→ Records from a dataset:
====
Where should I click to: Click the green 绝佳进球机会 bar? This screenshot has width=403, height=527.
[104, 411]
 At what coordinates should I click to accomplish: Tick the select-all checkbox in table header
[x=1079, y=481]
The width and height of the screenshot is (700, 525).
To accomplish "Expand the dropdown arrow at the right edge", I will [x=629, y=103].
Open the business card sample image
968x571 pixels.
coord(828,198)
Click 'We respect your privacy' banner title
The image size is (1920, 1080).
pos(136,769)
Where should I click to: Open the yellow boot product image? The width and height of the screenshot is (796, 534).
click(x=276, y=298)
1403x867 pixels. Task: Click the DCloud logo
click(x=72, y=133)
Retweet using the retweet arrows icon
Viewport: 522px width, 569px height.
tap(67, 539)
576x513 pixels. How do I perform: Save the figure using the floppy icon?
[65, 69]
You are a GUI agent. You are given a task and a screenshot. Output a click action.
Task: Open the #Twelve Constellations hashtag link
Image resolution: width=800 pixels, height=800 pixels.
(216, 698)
====
→ TASK STATEMENT: Copy nothing except the lines from the one with "Image resolution: width=800" through the end of the records; keep each exactly as it appears, first and last included.

→ PROBLEM SOLUTION:
Image resolution: width=800 pixels, height=800 pixels.
(216, 698)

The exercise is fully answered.